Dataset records
---------------
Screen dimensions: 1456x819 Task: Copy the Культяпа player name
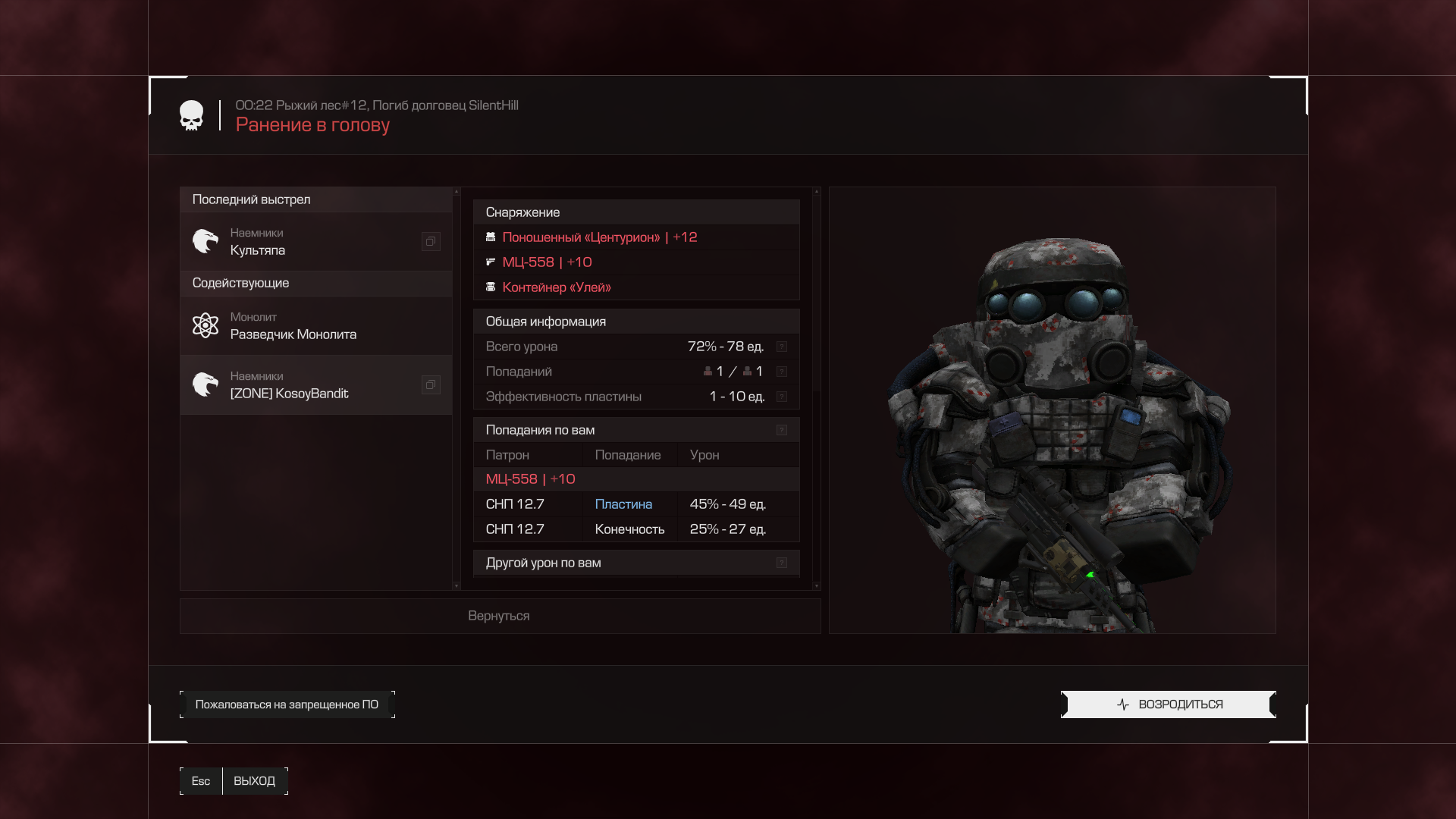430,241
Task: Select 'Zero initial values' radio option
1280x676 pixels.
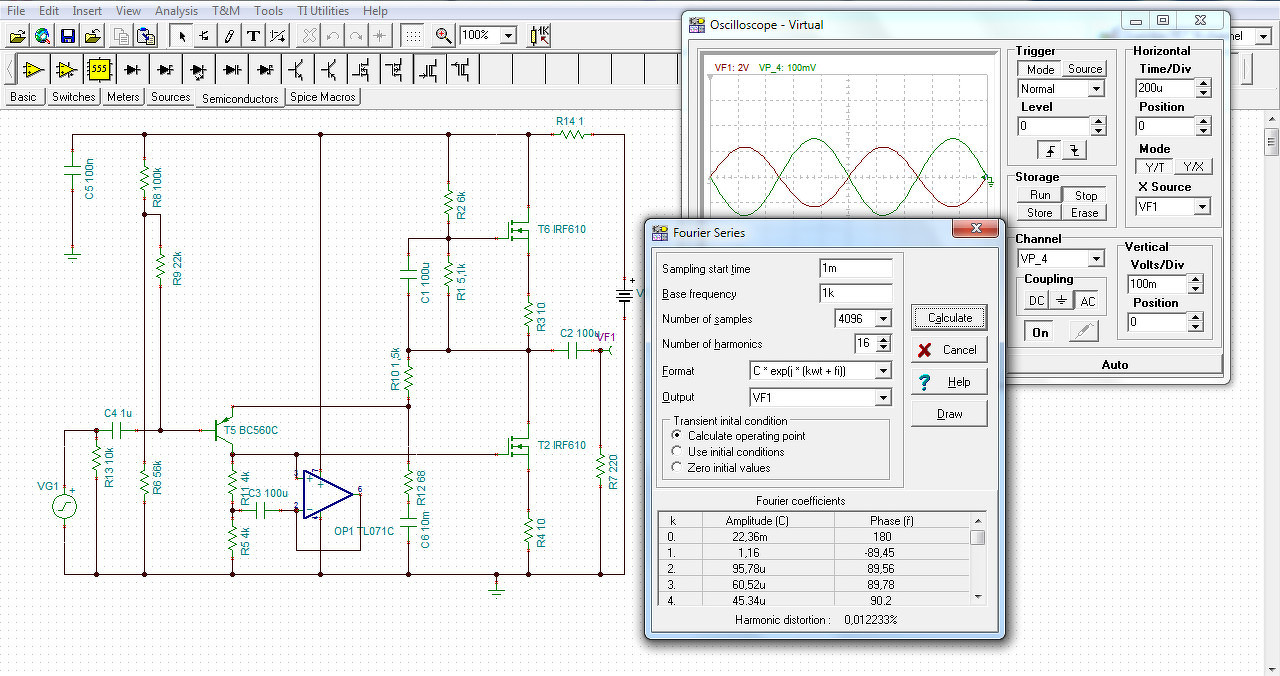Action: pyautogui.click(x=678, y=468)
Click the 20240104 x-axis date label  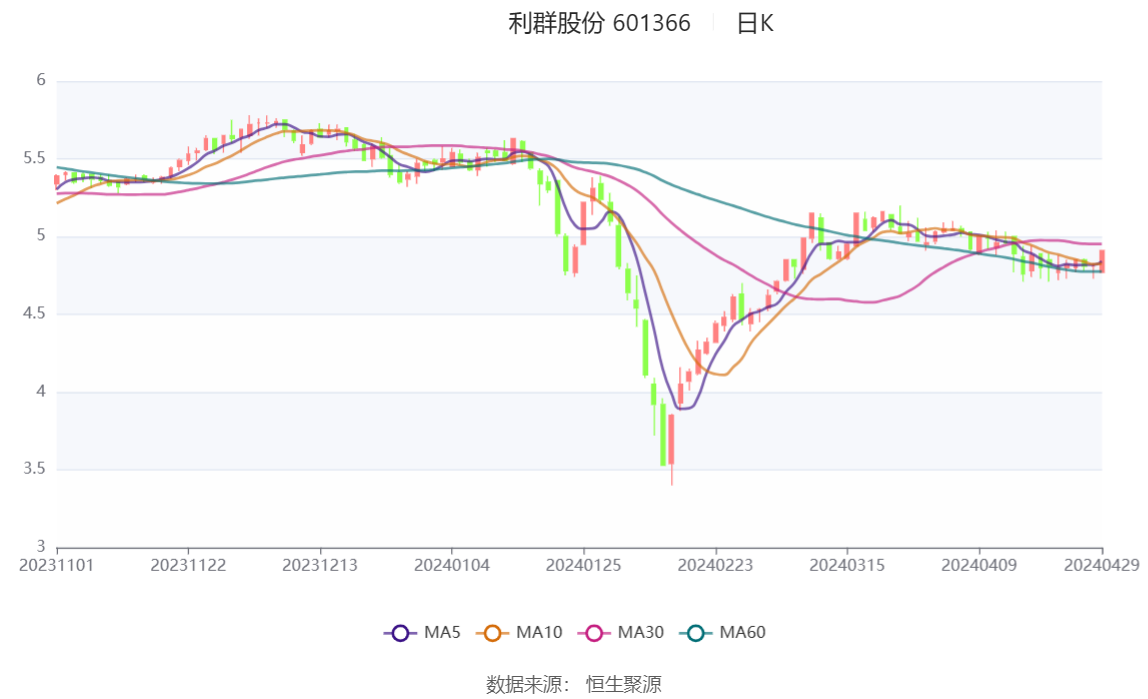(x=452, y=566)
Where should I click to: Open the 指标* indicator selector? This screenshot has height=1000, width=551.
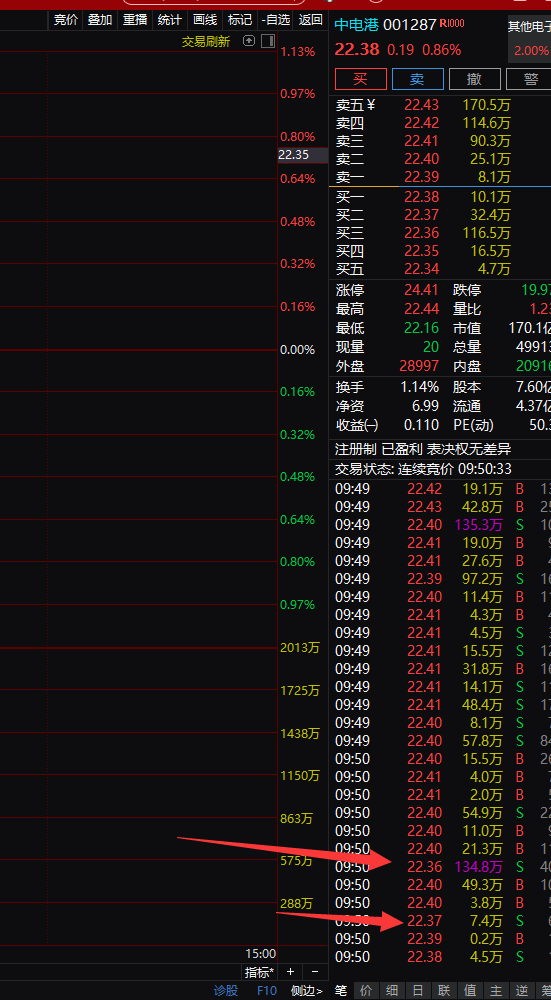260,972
---------------
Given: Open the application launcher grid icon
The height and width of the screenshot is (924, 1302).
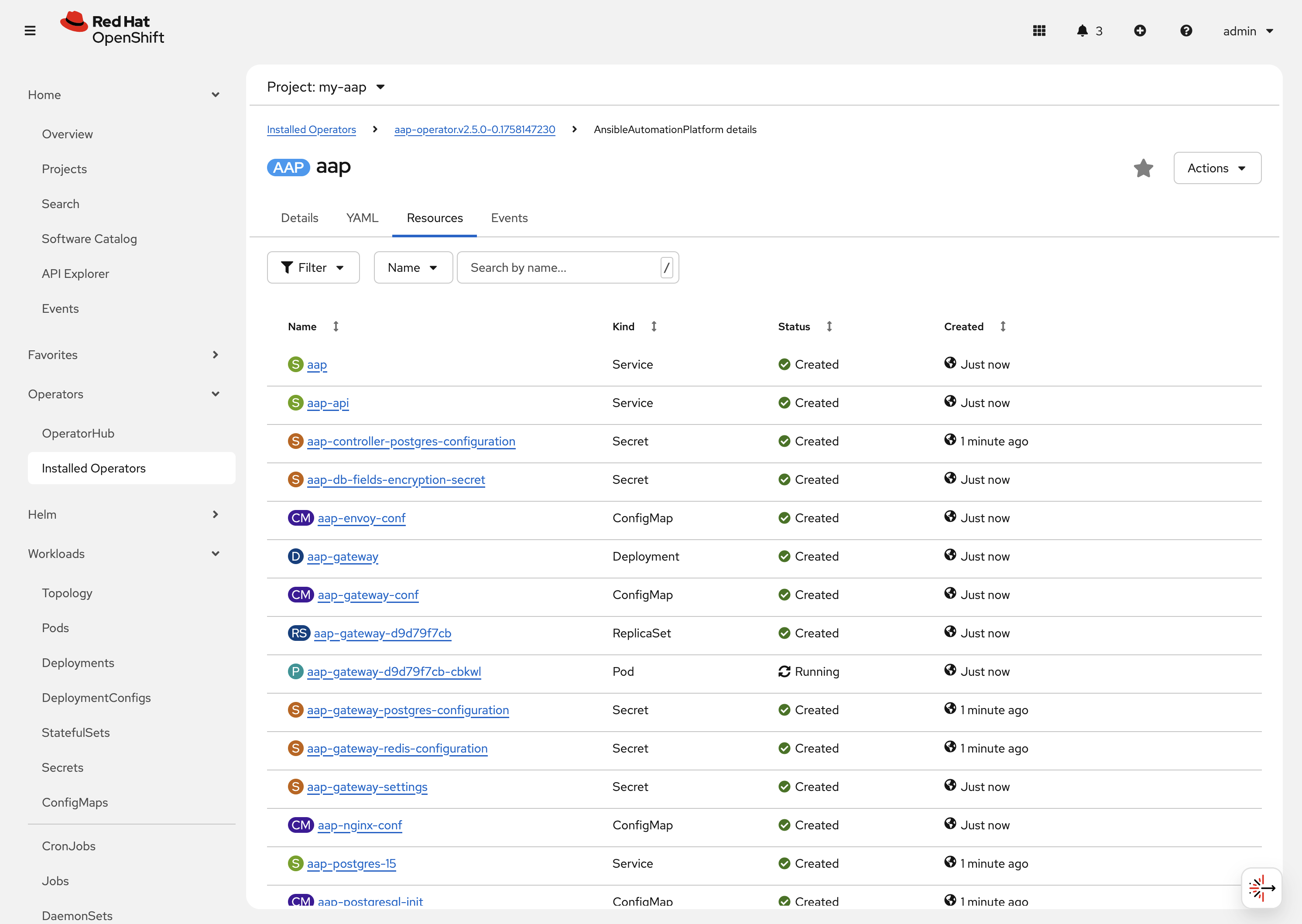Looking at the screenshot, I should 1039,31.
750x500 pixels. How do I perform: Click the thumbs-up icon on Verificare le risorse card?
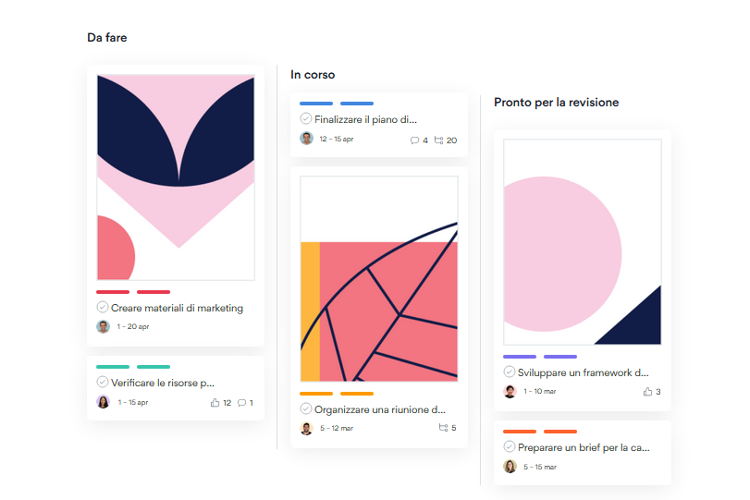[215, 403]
---------------
▶ [What the task requires]
Identify each line in the items above that contains the word "Open" with the same capitalization, and copy those lines.

▶ [Final result]
Where should I click to: Open the 指标* indicator selector? This screenshot has height=1000, width=551.
Given: Open the application launcher grid icon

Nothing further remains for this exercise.